In America, Oliver Anthony, a previously unknown musician who has shot to fame with Rich Men North of Richmond, symbolises this shift. He rails against low pay, welfarism, state-subsidised obesity, woke social control and rich Left-wing elites. His song, now number one on Apple ahead of Taylor Swift, encapsulates how Right-wing populism has become the anti-establishment movement globally. It is no wonder that the Republican party has been taken over: even if Donald Trump is destroyed, his second and third-placed rivals, Ron DeSantis and Vivek Ramaswamy, are revolutionaries. The latter two are great, but not all of the Right-wingers riding the international populist wave are good news. Some would be a disaster; others fantastic. Some rising parties are anti-capitalist, a grave error. In other cases, public concerns about the volume of immigration are being hijacked by politicians with an atavistic hatred of the other. Germany is in deep trouble, thanks to Angela Merkel, but it is hugely troubling, including for historical reasons, that the AfD is getting 22 per cent of the vote. Marine Le Pen has moderated her policies, but I’m unclear how her statist economics would save France. Yet the global Right-wing revolution is gaining ground regardless. In Italy, Giorgia Meloni is prime minister. In the Netherlands, the anti-net zero farmers’ party has surged.

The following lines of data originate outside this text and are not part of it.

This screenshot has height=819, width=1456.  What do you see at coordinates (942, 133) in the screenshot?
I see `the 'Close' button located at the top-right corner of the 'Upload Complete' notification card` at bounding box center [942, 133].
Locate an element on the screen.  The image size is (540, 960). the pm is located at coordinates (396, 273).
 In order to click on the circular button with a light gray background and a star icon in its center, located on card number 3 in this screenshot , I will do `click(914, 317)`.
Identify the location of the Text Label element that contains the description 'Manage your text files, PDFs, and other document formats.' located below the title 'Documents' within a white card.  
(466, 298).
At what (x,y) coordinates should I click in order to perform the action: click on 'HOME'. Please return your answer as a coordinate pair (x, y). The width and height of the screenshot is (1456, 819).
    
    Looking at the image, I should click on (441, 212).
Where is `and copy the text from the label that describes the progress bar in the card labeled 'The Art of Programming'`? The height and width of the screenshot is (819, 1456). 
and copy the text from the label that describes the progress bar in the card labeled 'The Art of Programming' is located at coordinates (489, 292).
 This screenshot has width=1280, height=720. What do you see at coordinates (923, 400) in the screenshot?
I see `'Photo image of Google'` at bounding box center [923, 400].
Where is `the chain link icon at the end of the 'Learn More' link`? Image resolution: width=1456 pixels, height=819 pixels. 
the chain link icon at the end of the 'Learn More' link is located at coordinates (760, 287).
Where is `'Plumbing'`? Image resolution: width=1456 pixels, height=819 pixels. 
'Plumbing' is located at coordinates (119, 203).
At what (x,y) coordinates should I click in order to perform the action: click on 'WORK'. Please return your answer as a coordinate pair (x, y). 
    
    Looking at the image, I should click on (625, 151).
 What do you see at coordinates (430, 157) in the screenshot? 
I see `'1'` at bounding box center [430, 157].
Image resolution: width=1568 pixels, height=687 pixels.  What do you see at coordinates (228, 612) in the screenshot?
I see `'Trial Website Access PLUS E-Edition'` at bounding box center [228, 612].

Across the Continent, including in Scandinavia, mainstream parties are adopting once unthinkable policies on immigration. In Spain, Isabel Díaz Ayuso, a rising star, is advocating Thatcherite populism. In New Zealand, the centre-Right is ahead in the polls and the libertarian ACT party has rocketed. In Argentina, one leading presidential contender is an anarcho-capitalist. In Paraguay, the Right-winger Santiago Peña has won the presidency. Benjamin Netanyahu regained power last December.
There are, of course, exceptions to the global shift to the Right: Brazil, where Lula’s neo-communists are back, and, of course, Britain, thanks to Tory uselessness. Brexit was the first domino to fall, the start of what will prove to be many international counter-revolutions against the Blob. The Tory party had a golden opportunity to channel this insurgency into a mainstream yet drastic programme of renewal. Boris Johnson could have been in power for a decade, yet he, together with Rishi Sunak, blew it, embracing net zero and social democratic profligacy and failing to control immigration and the public sector. Keir Starmer will win, and then seek to impose Left-wing solutions on to an increasingly Right-wing world.